Having a well described model and schema using Pydantic and Beanie syntax, there are some collections, represented by their Document classes, which are not been initialized by init_beanie function at the startup event of a Fastapi app.
Did someone know what could be the causes of such a behavior?
Fastapi-users set a very special class named User, which is one of the well initialized by the background Beanie engine. After that, I added my entire model which consists in several classes.
For example, from my product_category module:
from typing import Optional
from beanie import Document, Indexed
class ProductCategory(Document):
category: Indexed(str, unique=True)
description: Optional[str]
class Settings:
name = "product_categories"
From my product_subcategory module:
from typing import Optional
from beanie import Document, Link
from product_category import ProductCategory
class ProductSubcategory(Document):
category_id: Link[ProductCategory]
subcategory: str
description: Optional[str]
class Settings:
name = "product_subcategories"
...and so. The outcome of init_beanie reflects an initialization of a collection named ProductCategory, not product_categories as I think it would happened, because of the Settings inner class with its property "name", and that's it.

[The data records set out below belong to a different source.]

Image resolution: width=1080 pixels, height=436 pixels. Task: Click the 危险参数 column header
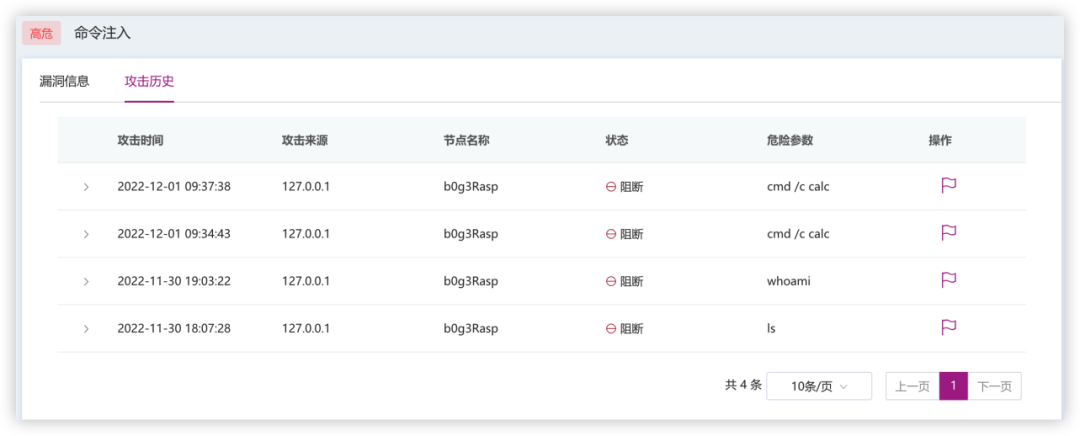pyautogui.click(x=789, y=140)
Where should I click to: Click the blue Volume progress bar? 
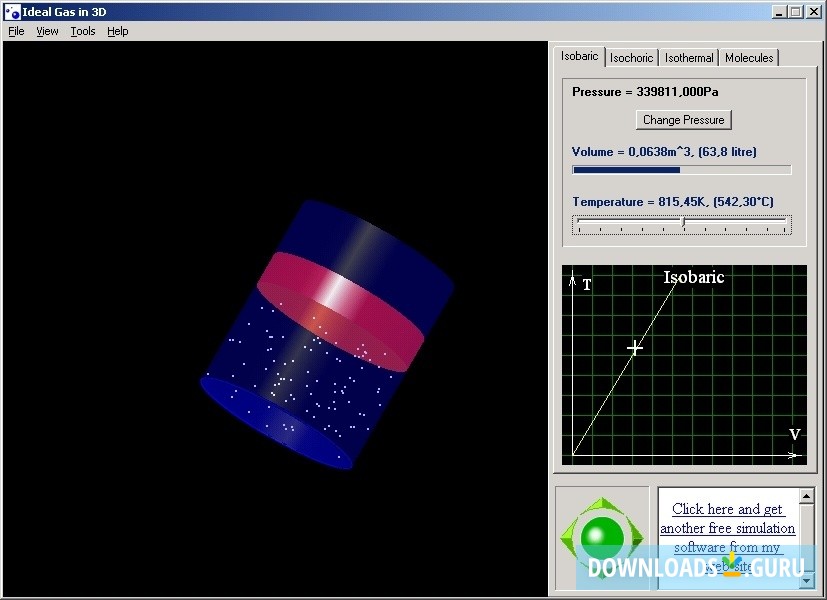point(625,169)
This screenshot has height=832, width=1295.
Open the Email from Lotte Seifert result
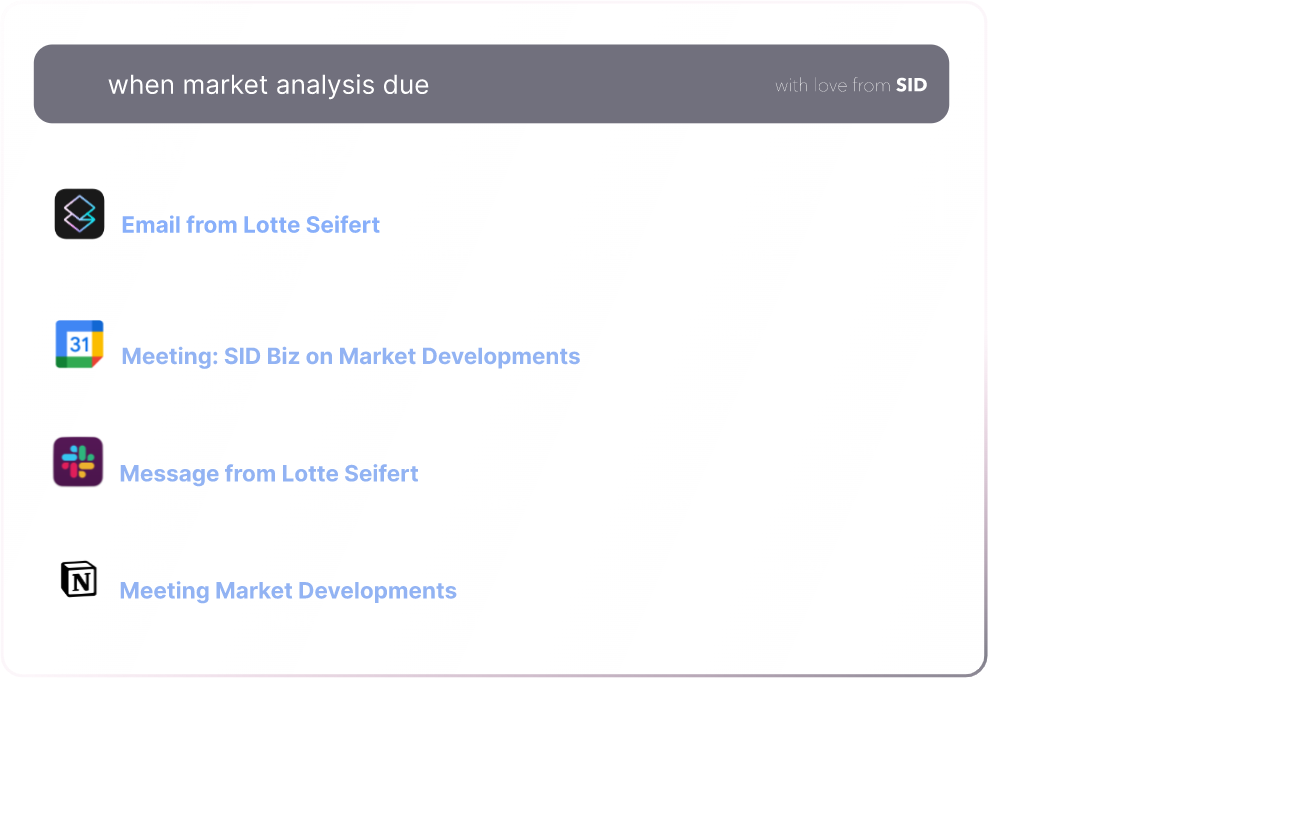[250, 225]
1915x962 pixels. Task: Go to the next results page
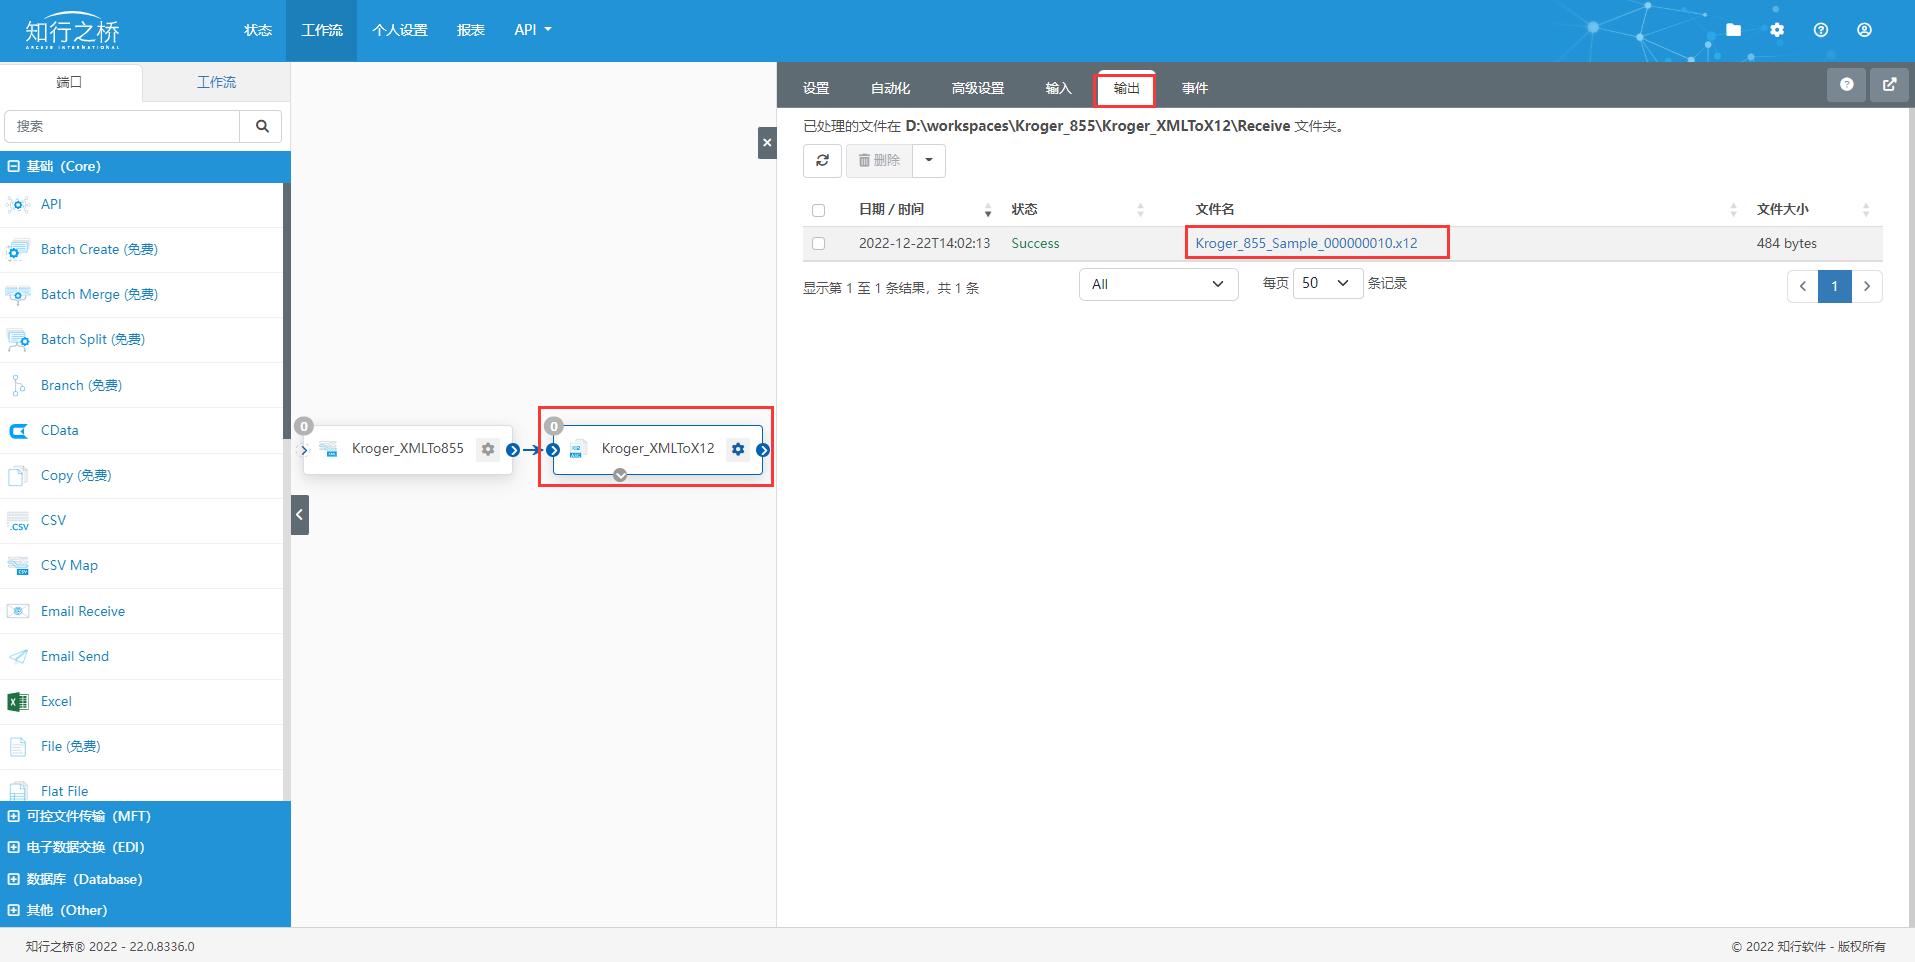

Such a behavior is not documented, and that's why I assume I'm making something wrong. Can anyone know how to fix this?
Thanks in advance. Jorge Olmedo.
As far as I know, and using the information I can gather from a couple of Python enthusiasts and collaborators:
...issue was solved. It goes like this: It seems Beanie have some problems to follow relative paths at import clause. All I did was changed all my relative module paths for absolute module paths, and that's it.